Teacher Undergoes Valve, Cox-Maze Surgery
Keeping up with work and family had become difficult for Susan Meyer, a first-grade teacher who was looking forward to her son’s upcoming wedding.
Meyer, 55, had lived with mitral valve stenosis for 15 years and was accustomed to not feeling 100 percent. But, as the wedding date approached, her symptoms worsened. “I was tired all the time,” she says. “My heartbeat had always been very irregular, but it was wearing me out more than usual.”

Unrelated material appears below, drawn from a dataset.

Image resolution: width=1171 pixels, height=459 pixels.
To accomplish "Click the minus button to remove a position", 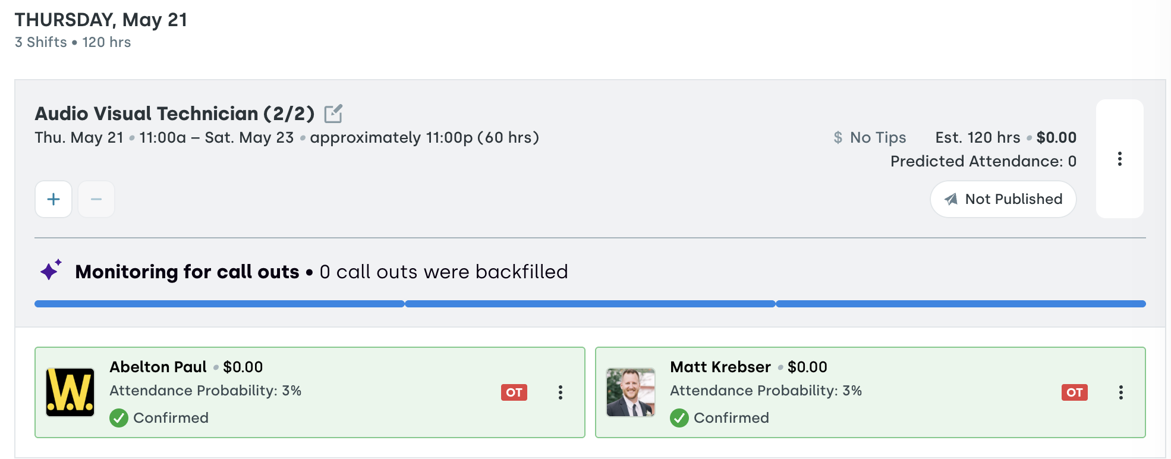I will pyautogui.click(x=96, y=199).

Meyer finally sought treatment in the emergency room when her symptoms became even more severe. Diagnotic tests determined she had atrial fibrillation (AF) — the most common type of irregular heart rhythm — and she was referred to Ralph Damiano Jr., MD, chief of Cardiothoracic Surgery at Washington University School of Medicine and Barnes-Jewish Hospital (BJH).

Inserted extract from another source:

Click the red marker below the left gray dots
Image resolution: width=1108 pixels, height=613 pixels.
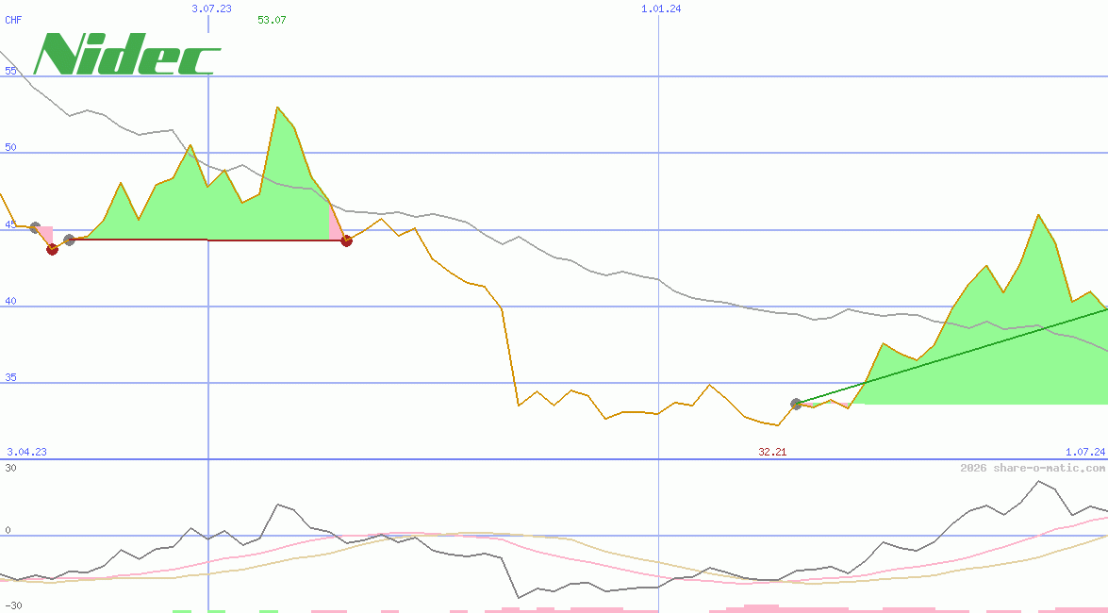(53, 251)
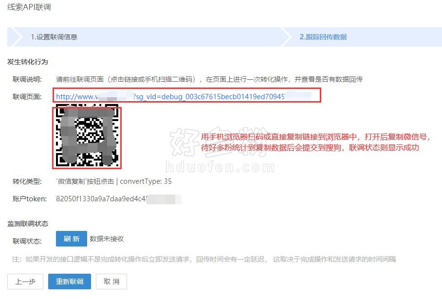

Damiano performed a successful surgery, giving Susan a new mechanical mitral valve, repairing another valve and performing a Cox-Maze procedure to correct the AF. All the procedures were done at once through a minimally invasive incision under the breast and, thus, Meyer avoided the dramatic scarring and longer recovery of a cracked-sternum procedure.

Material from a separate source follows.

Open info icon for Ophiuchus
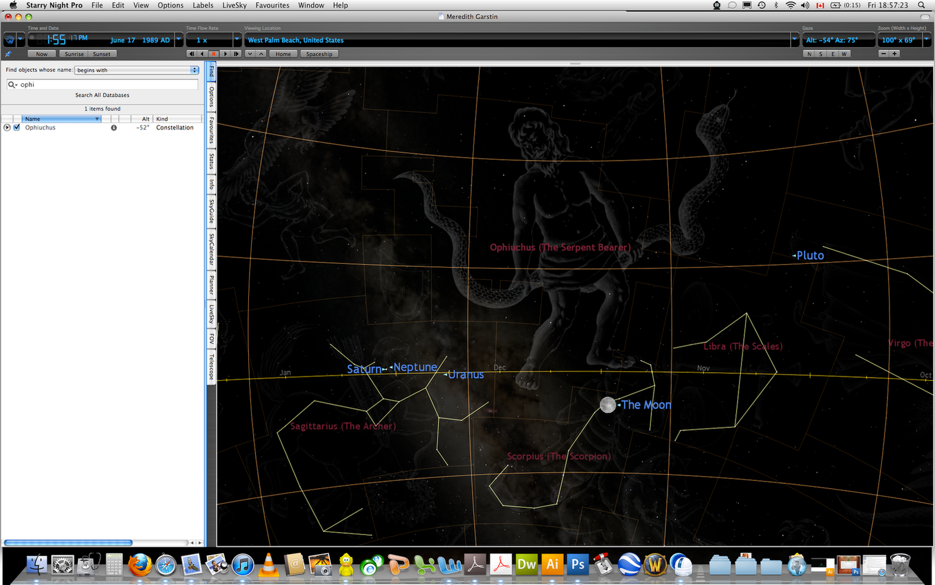 tap(113, 128)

Meyer also benefited from the long-term experience of Washington University cardiac surgeons in treating AF. James Cox, MD, pioneered the Cox-Maze procedure — considered the gold standard of surgical AF treatment — at BJH in 1987. Since then, BJH has seen patients from around the globe with AF, and its published success rates are the best worldwide.
The Cox-Maze procedure, when it was first developed, was a series of incisions that were placed around the left and right atrium to prevent the fibrillation from being able to sustain itself, explains Damiano. The operation is designed to block the conduction pathways needed to maintain AF.
In recent years, Damiano and his colleagues have modified the technically challenging “cut and sew” procedure using radiofrequency energy to heat heart tissue. Instead of making incisions, the surgical team creates lines of ablation, or scar tissue, on the heart muscle. The ablation lines redirect the abnormal electrical currents responsible for AF.
The new technique makes the procedure easier to perform, reduces OR time and improves patients’ recovery. “Our success rates in almost 200 patients are equal to those of the ‘cut and sew’ procedure,” says Damiano.
Since undergoing the modified Cox-Maze procedure and heart valve surgery, Meyer once again has energy for family and work. “I feel I have my life back,” she says.